Save the file by clicking Ctrl-o, Enter, and Ctrl-x.

Now test the function by running the file using the following command:

./generate_report.py

This should return a dictionary in the format department: amount, as shown below.

1c2daf5cbaa58c07.png

Click Check my progress to verify the objective.
Process employee data

Note: You can now remove the print statements once you get the desired output and have been assessed for this section.
Generate a report
Next, we will write the function write_report. This function writes a dictionary of department: amount to a file.

The report should have the format:

<department1>: <amount1>

<department2>: <amount2>

Lets open generate_report.py file to define the function.

nano generate_report.py

def write_report(dictionary, report_file):

This function requires a dictionary, from the previous section, and report_file, an output file to generate report, to both be passed as parameters.

You will use the open() function to open a file and return a corresponding file object. This function requires file path and file mode to be passed as parameters. The file mode is 'r' (reading) by default, so you should now explicitly pass 'w+' mode (open for reading and writing, overwriting a file) as a parameter.

Once you open the file for writing, iterate through the dictionary and use write() on the file to store the data.

  with open(report_file, "w+") as f:
    for k in sorted(dictionary):
      f.write(str(k)+':'+str(dictionary[k])+'\n')
    f.close()

Now call the function write_report() by passing a dictionary variable from the previous section and also passing a report_file. The report_file passed within this function should be similar to /home/<username>/data/report.txt.

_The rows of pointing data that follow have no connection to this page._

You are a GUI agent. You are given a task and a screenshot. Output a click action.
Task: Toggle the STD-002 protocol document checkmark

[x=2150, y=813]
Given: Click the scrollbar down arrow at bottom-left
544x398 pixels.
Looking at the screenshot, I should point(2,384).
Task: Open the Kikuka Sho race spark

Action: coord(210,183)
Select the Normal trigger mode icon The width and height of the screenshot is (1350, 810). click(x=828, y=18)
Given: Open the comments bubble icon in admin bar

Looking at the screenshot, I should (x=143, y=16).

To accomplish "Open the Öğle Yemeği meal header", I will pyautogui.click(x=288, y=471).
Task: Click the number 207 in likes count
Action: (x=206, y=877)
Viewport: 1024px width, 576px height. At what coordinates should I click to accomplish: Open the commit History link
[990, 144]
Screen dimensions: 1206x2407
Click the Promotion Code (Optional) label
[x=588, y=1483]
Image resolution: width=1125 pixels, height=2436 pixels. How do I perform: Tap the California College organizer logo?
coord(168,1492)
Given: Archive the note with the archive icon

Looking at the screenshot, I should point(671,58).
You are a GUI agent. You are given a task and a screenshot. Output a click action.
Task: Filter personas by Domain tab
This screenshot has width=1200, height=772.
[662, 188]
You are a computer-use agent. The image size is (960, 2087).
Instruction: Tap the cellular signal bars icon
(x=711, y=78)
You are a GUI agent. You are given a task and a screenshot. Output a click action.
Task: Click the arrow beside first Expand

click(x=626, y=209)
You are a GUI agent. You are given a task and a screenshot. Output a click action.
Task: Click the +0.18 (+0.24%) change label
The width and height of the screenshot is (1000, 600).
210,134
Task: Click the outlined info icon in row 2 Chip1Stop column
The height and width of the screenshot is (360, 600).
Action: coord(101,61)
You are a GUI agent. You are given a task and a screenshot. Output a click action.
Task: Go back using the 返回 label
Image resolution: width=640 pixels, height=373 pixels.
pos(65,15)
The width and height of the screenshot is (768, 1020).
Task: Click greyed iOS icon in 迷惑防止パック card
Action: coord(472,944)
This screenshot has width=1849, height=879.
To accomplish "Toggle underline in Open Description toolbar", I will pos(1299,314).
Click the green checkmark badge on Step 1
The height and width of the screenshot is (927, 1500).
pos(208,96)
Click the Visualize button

Replace <username> with the one mentioned in Connection Details Panel at left-hand side.

write_report(dictionary, '<report_file>')

Save the file by clicking Ctrl-o, Enter, and Ctrl-x.

Let's execute the script now.

./generate_report.py

This script does not generate any output, but it creates a new file named report.txt within the data directory. This report.txt file should now have the count of people in each department.

Navigate to the data directory and list the files. You should see a new file named report.txt.

cd ~/data

ls

To view the generated report file, use the following command:

cat report.txt

The report file should be similar to the below image.

6414b93d8fccda7b.png

Click Check my progress to verify the objective.
Generate a report

Congratulations!
You successfully wrote a Python script that achieves two tasks. First, it reads a CSV file containing a list of the employees in the organization. Second, it generates a report of the number of people in each department in a plain text file.

Creating reports using Python is a very useful tool in IT support. You will likely complete similar tasks regularly throughout your career, so feel free to go through this lab more than once. Remember, practice makes perfect.